APPELLATE COURT OF ILLINOIS, FIRST DISTRICT, THIRD DIVISION
LOUIS WEBER, Respondent-Appellant
537 N.E.2d 1024, 182 Ill. App. 3d 212, 130 Ill. Dec. 695 1989.IL.506
Appeal from the Circuit Court of Cook County; the Hon. Carole Bellows, Judge, presiding.
JUSTICE McNAMARA* delivered the opinion of the court. FREEMAN, P.J., and WHITE, J., concur.
DECISION OF THE COURT DELIVERED BY THE HONORABLE JUDGE MCNAMARA
Petitioner, Estelle Weber, filed a petition for dissolution of her marriage from respondent, Louis Weber, and incorporated by reference a three-count declaratory judgment petition. In this appeal we consider the trial court's grant of a preliminary injunction in favor of petitioner which, among other things, enjoined respondent from terminating petitioner's interest in a business they founded. Respondent filed this interlocutory appeal, contending that petitioner failed to establish all prerequisite elements of a preliminary injunction. On the same date, we are issuing an opinion affirming an order of the trial court dismissing counts I and II of Estelle's petition for declaratory judgment. In re Marriage of Weber (1989), 182 Ill. App. 3d 208.
The parties were married on September 26, 1963. In March 1987, respondent requested a divorce. On November 23, 1987, petitioner filed a petition for dissolution of marriage and other relief.
The petition alleged the parties' primary marital asset was a business partnership in the publications field. The business, Publications International, Ltd. , was founded by the parties in 1965 and incorporated in 1967. Publications International Subscription Corporation , a subsidiary of PIL, was formed to conduct subscription operations. Respondent holds title to all stock.

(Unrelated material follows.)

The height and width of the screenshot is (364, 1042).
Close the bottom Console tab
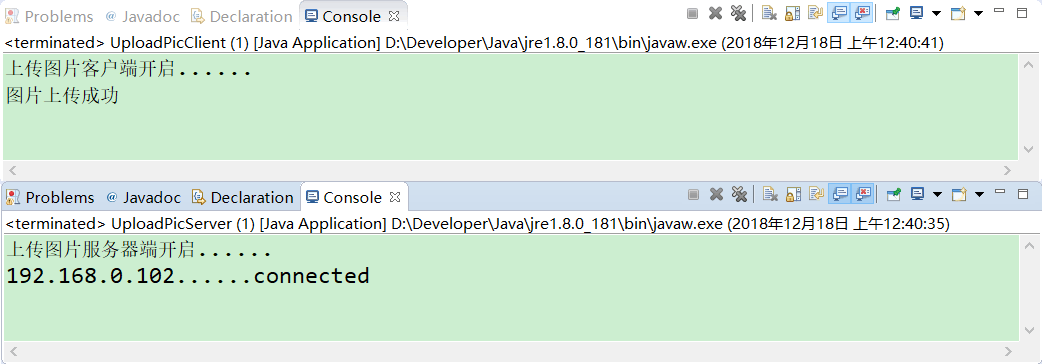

The parties serve as the directors of the two-member board of directors. Respondent, 50 years old, was president and now acts as chief executive officer. Petitioner, 63 years old, is corporate secretary, vice-president, and associate publisher. Both parties work full time for the business. The parties have listed the corporation with a business broker and plan to sell it.

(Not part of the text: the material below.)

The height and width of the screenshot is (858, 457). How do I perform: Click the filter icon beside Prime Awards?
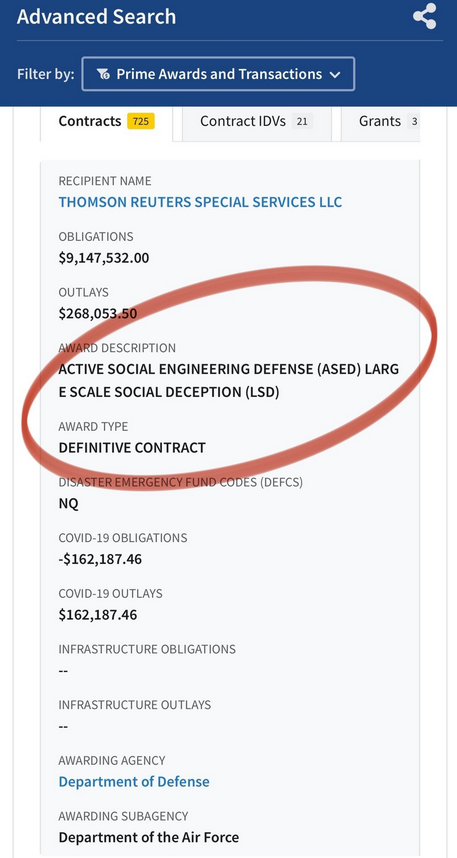103,74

Respondent informed the State of Illinois retail occupation tax authorities that the parties both owned PIL. The company advised Dun & Bradstreet that each party owned 50% of PIL's capital stock. PIL publications recited that both parties founded the company. The petition sought to establish that the parties were equal partners, with the accompanying fiduciary duties to each other.
The petition alleged further that respondent had sought to usurp control of the business by hiring new officer-level employees; preventing petitioner from attending key meetings; reducing petitioner's operational and managerial activities; denying her access to full information and corporate records, and full participation in business decisions, including those related to the possible sale of PIL; creating disturbances at work to humiliate petitioner; and authorizing substantial advances from PIL to himself without accounting to petitioner.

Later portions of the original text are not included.